Extract the records from the start through the line containing "[x=93, y=80]", inclusive, and repeat them exactly as they appear.

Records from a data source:
⁂
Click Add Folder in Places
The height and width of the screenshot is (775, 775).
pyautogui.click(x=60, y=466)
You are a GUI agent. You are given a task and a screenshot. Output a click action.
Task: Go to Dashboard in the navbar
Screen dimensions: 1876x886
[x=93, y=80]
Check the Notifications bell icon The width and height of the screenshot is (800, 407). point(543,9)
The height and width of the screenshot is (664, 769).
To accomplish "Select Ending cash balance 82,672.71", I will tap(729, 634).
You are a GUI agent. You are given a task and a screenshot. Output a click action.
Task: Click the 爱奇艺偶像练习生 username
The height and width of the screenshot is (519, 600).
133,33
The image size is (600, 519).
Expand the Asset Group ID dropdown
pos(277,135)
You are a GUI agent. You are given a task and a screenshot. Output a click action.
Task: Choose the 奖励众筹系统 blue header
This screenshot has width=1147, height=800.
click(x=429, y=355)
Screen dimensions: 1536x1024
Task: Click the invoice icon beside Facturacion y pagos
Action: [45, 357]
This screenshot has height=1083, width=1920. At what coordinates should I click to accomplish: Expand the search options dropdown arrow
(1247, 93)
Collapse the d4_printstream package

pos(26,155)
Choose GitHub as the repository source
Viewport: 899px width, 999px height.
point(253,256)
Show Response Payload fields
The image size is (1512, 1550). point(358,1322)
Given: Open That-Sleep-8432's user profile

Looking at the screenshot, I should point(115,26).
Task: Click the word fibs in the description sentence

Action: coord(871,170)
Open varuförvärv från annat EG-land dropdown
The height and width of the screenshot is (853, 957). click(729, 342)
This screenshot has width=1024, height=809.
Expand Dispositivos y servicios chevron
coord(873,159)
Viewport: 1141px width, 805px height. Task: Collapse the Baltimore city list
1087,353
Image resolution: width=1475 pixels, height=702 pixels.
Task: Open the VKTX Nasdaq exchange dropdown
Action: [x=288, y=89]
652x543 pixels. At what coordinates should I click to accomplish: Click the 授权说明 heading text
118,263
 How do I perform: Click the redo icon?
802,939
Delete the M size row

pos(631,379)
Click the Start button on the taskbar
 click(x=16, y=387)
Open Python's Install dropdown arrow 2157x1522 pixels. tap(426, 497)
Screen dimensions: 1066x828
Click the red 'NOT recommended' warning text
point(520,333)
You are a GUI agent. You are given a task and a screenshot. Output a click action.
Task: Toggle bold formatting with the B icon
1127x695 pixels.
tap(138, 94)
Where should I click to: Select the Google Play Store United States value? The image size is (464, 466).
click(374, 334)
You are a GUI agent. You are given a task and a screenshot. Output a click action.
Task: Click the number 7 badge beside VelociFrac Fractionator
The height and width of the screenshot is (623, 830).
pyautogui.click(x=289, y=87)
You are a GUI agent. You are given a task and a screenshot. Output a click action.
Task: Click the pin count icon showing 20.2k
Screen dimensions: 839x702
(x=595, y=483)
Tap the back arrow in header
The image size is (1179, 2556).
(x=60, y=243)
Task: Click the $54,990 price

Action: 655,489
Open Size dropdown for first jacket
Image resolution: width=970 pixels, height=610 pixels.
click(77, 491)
⁂
Solution for this exercise:
Click Add Folder in Places
The height and width of the screenshot is (775, 775).
pyautogui.click(x=60, y=466)
You are a GUI agent. You are given a task and a screenshot. Output a click action.
Task: Go to Dashboard in the navbar
Screen dimensions: 1876x886
[x=93, y=80]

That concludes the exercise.